That might have been the best goaltending performance at the Bell Centre since the 2010 playoffs.
I hesitate to use the adjective, lest it bring the trolls and second-guessers crawling out of the woodwork, but Carey Price was positively Halakian Tuesday night.
Thing is, Price’s 44 saves did not come against the likes of Alexander Ovechkin and Sidney Crosby, superstars memorably stoned in that amazing playoff run.
Tampa Bay was missing its superstar forward, but the Lightning still managed to bombard Price.
The visitors were full value for the two points they took.
And were it not for Price’s heroics, the Lightning would have won easily in regulation time.
As it was, the Canadiens salvaged a point on the strength of their brilliant goaltender.
Through two periods, the Canadiens had a grand total of 13 shots on goal – six of which were off the stick of P.K. Subban (he finished with eight). No other Canadien had more than one shot through 40 minutes.
The night after being shut out in Boston and losing Steven Stamkos, the Lightning played a textbook road game.
They grabbed an early lead on Ryan Malone’s goal five minutes into the game, then skated, battled and checked the Canadiens into the ice until the final five minutes of the third period, when the allegedly home team got a fluke goal from Daniel Brière to send the game into OT after the Canadiens played shorthanded for the last 1:06 of regulation time.
Then there was another penalty in OT, which resulted in something I’d never seen since the new tie-breaking format was introduced: Because the Canadiens were two men short, the OT became 5 Lightning skaters against three defenders.
And Price held the fort. He raised his save percentage to .933 and lowered his goals-against average to 2.12 – spectacular numbers, especially when you look at what’s playing in front of him.

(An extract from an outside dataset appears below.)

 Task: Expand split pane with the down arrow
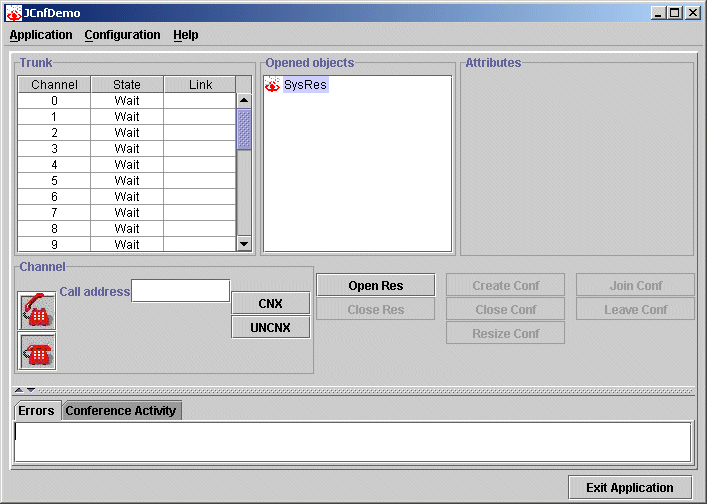pyautogui.click(x=30, y=390)
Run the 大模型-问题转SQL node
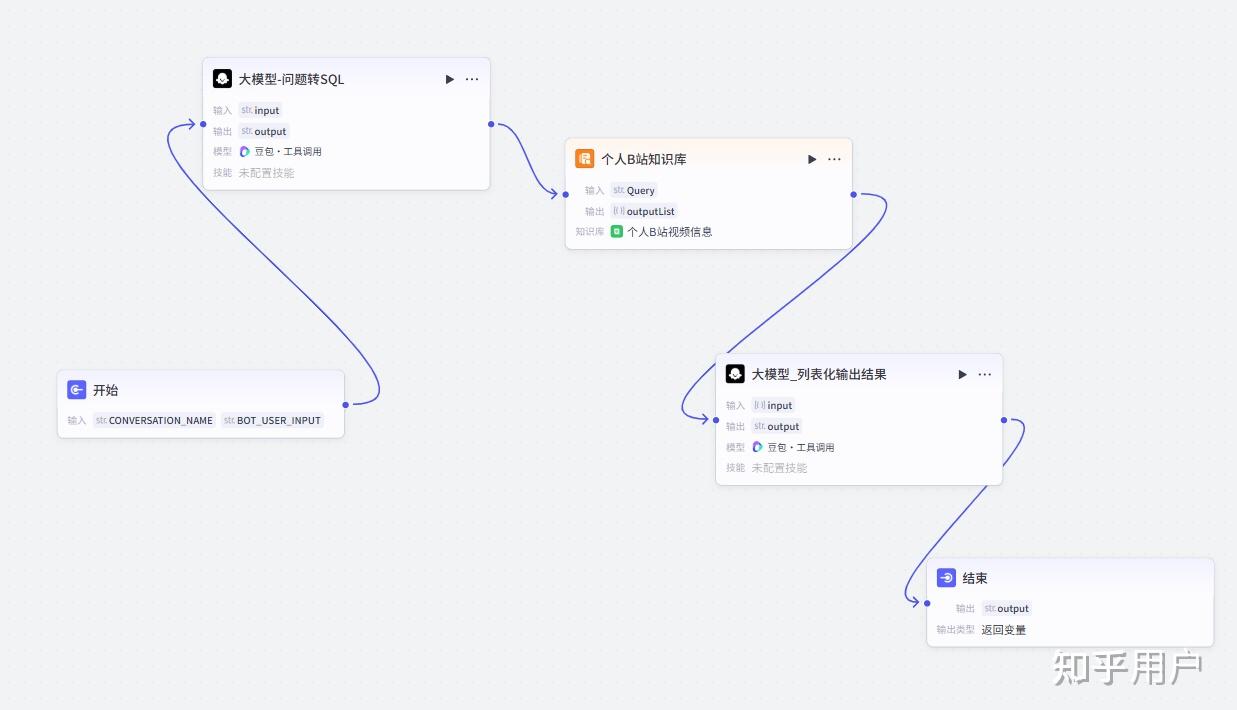This screenshot has height=710, width=1237. (450, 79)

The Canadiens allow 31.5 shots per game, 22nd in the NHL. They’re 18th in shots per game, at 30.2. And these numbers have been trending in the wrong direction through the last few weeks.
There’s help on the way. Alexei Emelin is expected to be back in the lineup when the Canadiens play host to the Rangers on Saturday, and that will likely create a pressbox seat for Francis Bouillon, who is a team worst minus-9 while playing a ridiculous 17 minutes per game.

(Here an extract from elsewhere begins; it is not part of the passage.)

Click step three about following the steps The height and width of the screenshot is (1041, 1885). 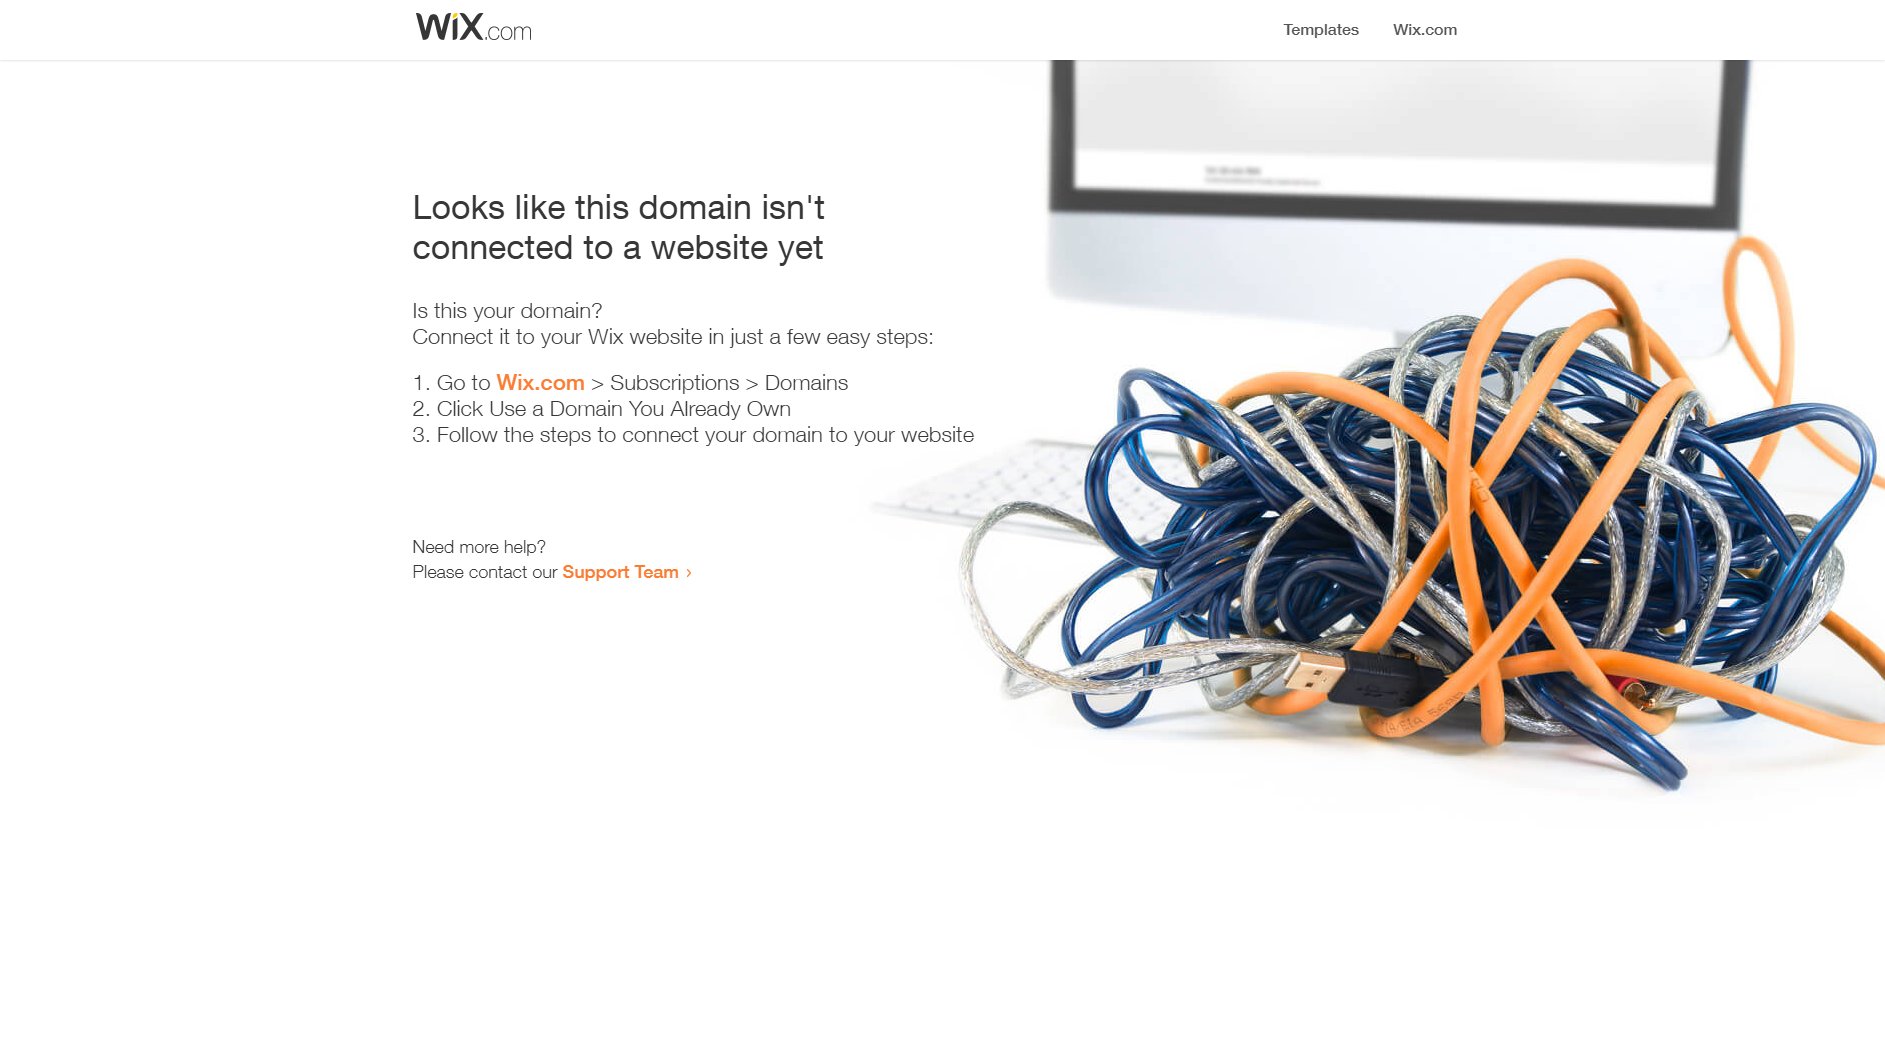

Of course, Michel Therrien – who was Frankie Boo’s junior coach in Granby – may decide Emelin’s return means a pressbox seat for Douglas Murray. The latter, however, is a hitter, a shot-blocker and a Gillesque asset on the penalty-kill.
The player whose return can’t come soon enough is Brandon Prust. His absence was particularly noteworthy on a night when, from the opening puck drop, Tampa Bay’s compete level exceeded that of the passive, soporific home side.
“We created some offence in the third period because we played with some urgency,” Therrien said. “But I am not impressed.”
Nor was the customary sellout crowd. Boos rained down from the upper reaches of the stands during numerous sequences when the visiting team dominated puck possession.
Credit to Tampa Bay coach Jon Cooper for rallying his troops in the wake of Stamkos’s injury. The Lightning wanted this W more than the home team, which generated little offence, other than Subban’s lasers, and did not exert much in the way of aggressive forechecking.
Trailing 1-0 in the third period – and with fans growing restive – the Canadiens played a 1-2-2 formation better suited to lead protection. I’ll leave it to Chris and the other Commentariat Coaches to explain that.
The EGG line had its moments, particularly late in the third period when Brendan Gallagher and Alex Galchenyuk began crashing the net. Ben Bishop had a quiet evening to that point. The Canadiens forced the giant goaltender into quick lateral moves maybe three times all night long, while Price was sliding miles to cope with Lightning shots coming from every direction.
The Canadiens are clinging to an Eastern Conference wild-card playoff spot despite losing five of the six games they’ve played in November. The rest of this month’s schedule includes three sets of back-to-backs – including two visits to Washington and Bell Centre dates with the Rangers, Pittsburgh and Toronto.
It doesn’t get any easier.
And the goaltender can’t play any better.
• 45 shots was the most Price has faced since the Hurricanes had 44 last March 7 in Carolina. He stopped 42 of them and the Canadiens won 4-2.
• Great stat tweeted by Cam Charron: With P.K. Subban on the ice tonight against Tampa, Montreal out-shot the Lightning. 17-11. When he was off, it was 24-3 for Tampa Bay.